_TEXT PROVIDED_
OSLO • Colombia's President Juan Manuel Santos said an accord to end a 52-year civil war with Marxist rebels was a "ray of hope" for solving conflicts from Syria to South Sudan as he collected the Nobel Peace Prize yesterday.
In an acceptance speech that quoted an anti-war song by Bob Dylan, the 2016 literature laureate, Mr Santos said Colombia itself had drawn inspiration from other peace processes, such as those in South Africa and Northern Ireland.
Mr Santos collected the prize - a gold medal, diploma and a cheque for 8 million kronor (S$1.2 million) at a ceremony in Oslo's city hall for his efforts to end the conflict with the rebel Revolutionary Armed Forces of Colombia (Farc).
The civil war has killed more than 260,000 people, left 45,000 missing and forced nearly seven million to flee their homes.
"The Colombian peace agreement is a ray of hope in a world troubled by so many conflicts and so much intolerance," he said, saying a US academic study called it the most comprehensive of 34 peace accords signed in the past three decades.
"It proves that what, at first, seems impossible, through perseverance may become possible even in Syria or Yemen or South Sudan," he told an audience, including victims of the war as well as Norway's King Harald V.

_WHAT THE TASK REQUIRES_
Reproduce the article on Santos's Nobel Peace Prize speech word for word, in full. Rely only on the Nobel speech article for what follows.

_SOURCE EXCERPT_
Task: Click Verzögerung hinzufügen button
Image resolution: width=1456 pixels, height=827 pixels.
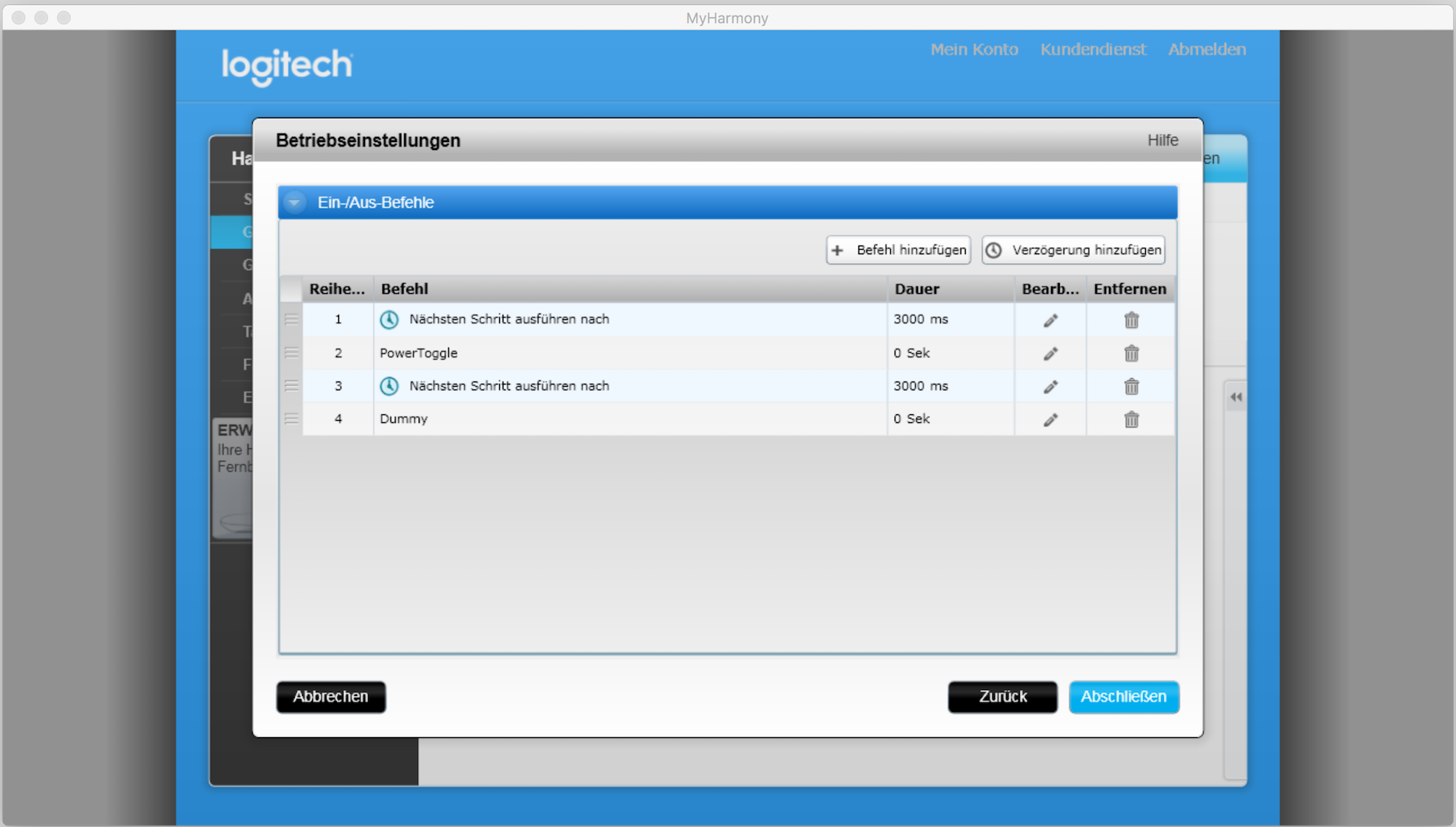Action: point(1074,250)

_SOLUTION FOR THIS PROBLEM_
OSLO • Colombia's President Juan Manuel Santos said an accord to end a 52-year civil war with Marxist rebels was a "ray of hope" for solving conflicts from Syria to South Sudan as he collected the Nobel Peace Prize yesterday.
In an acceptance speech that quoted an anti-war song by Bob Dylan, the 2016 literature laureate, Mr Santos said Colombia itself had drawn inspiration from other peace processes, such as those in South Africa and Northern Ireland.
Mr Santos collected the prize - a gold medal, diploma and a cheque for 8 million kronor (S$1.2 million) at a ceremony in Oslo's city hall for his efforts to end the conflict with the rebel Revolutionary Armed Forces of Colombia (Farc).
The civil war has killed more than 260,000 people, left 45,000 missing and forced nearly seven million to flee their homes.
"The Colombian peace agreement is a ray of hope in a world troubled by so many conflicts and so much intolerance," he said, saying a US academic study called it the most comprehensive of 34 peace accords signed in the past three decades.
"It proves that what, at first, seems impossible, through perseverance may become possible even in Syria or Yemen or South Sudan," he told an audience, including victims of the war as well as Norway's King Harald V.